Calculate the solubility of silver chloride in water at room temperature if the solubility product of AgCl is `1.6xx10^(-10)`.

To calculate the solubility of silver chloride (AgCl) in water at room temperature using the given solubility product (Ksp), we can follow these steps: ### Step-by-Step Solution: 1. **Understand the Dissociation of AgCl**: Silver chloride (AgCl) is a sparingly soluble salt that dissociates in water according to the following equation: \[ \text{AgCl (s)} \rightleftharpoons \text{Ag}^+ (aq) + \text{Cl}^- (aq) \] From this equation, we can see that for every mole of AgCl that dissolves, one mole of Ag\(^+\) ions and one mole of Cl\(^-\) ions are produced. 2. **Define Solubility**: Let the solubility of AgCl in water be represented by \( S \).

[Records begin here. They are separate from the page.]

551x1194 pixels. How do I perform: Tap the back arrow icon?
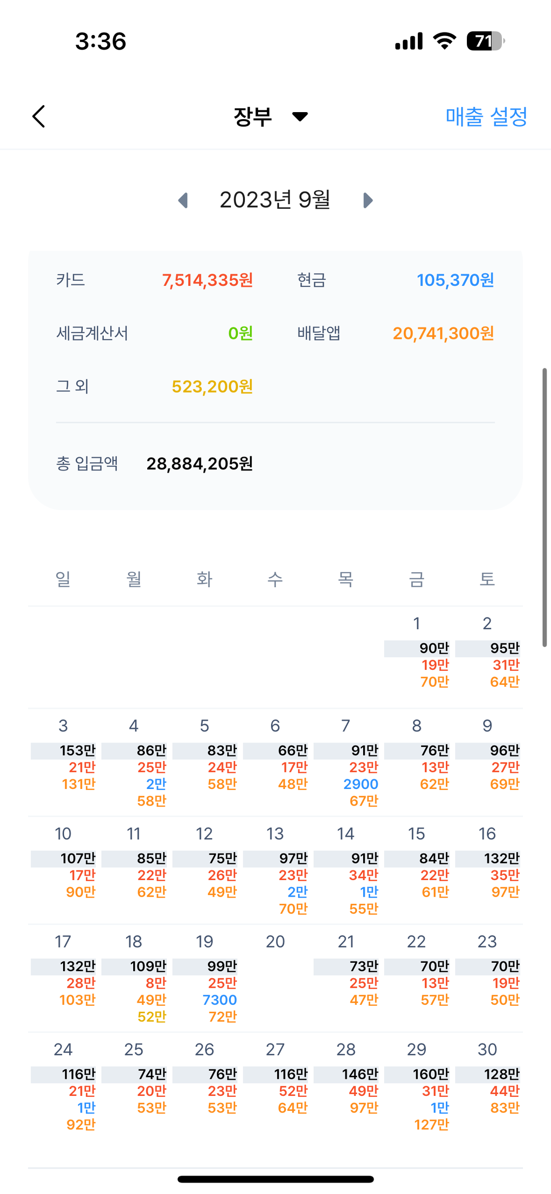click(39, 117)
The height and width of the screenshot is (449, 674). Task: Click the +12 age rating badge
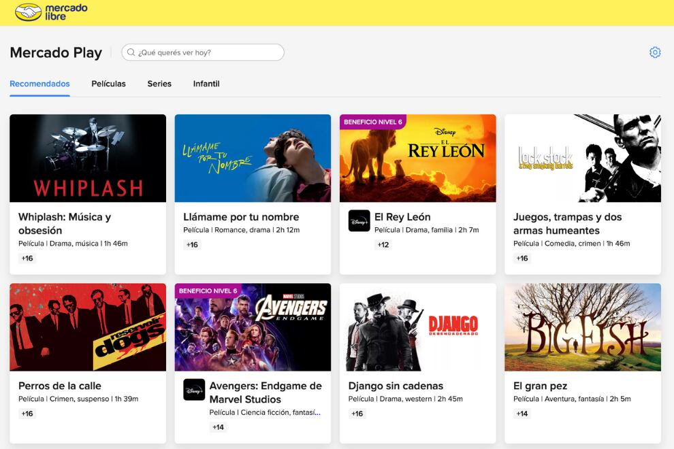point(383,244)
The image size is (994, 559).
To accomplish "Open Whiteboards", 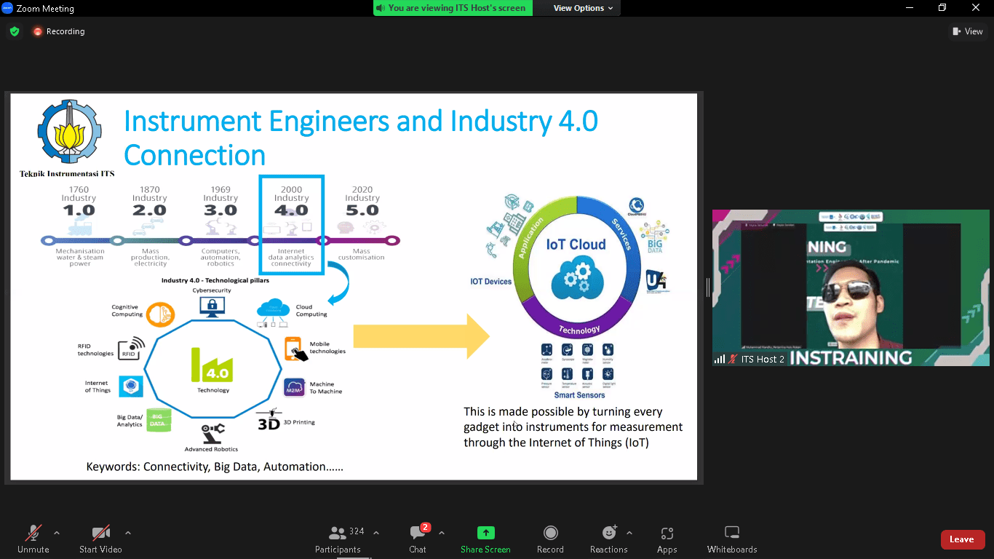I will (732, 539).
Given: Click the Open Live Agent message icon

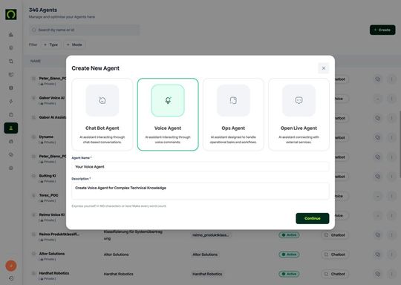Looking at the screenshot, I should pyautogui.click(x=299, y=100).
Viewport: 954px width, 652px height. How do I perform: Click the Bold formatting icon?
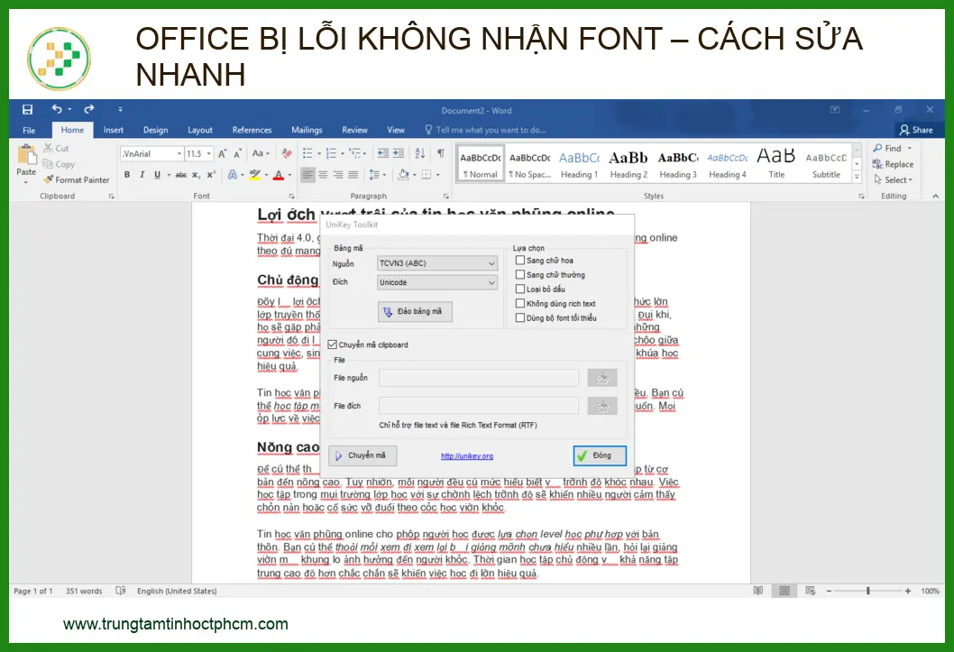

This means that at equilibrium: - The concentration of Ag\(^+\) ions will be \( S \) moles per liter. - The concentration of Cl\(^-\) ions will also be \( S \) moles per liter. 3. **Write the Expression for Ksp**: The solubility product (Ksp) expression for AgCl can be written as: \[ K_{sp} = [\text{Ag}^+][\text{Cl}^-] \] Substituting the concentrations from step 2, we have: \[ K_{sp} = S \cdot S = S^2 \] 4. **Substitute the Given Ksp Value**: We are given that \( K_{sp} = 1.6 \times 10^{-10} \). Therefore, we can set up the equation: \[ S^2 = 1.6 \times 10^{-10} \] 5. **Solve for S**: To find the solubility \( S \), we take the square root of both sides: \[ S = \sqrt{1.6 \times 10^{-10}} \] 6. **Calculate the Square Root**: Performing the calculation: \[ S \approx 1.26 \times 10^{-5} \text{ moles per liter} \] ### Final Answer: The solubility of silver chloride (AgCl) in water at room temperature is approximately: \[ S \approx 1.26 \times 10^{-5} \text{ moles per liter} \]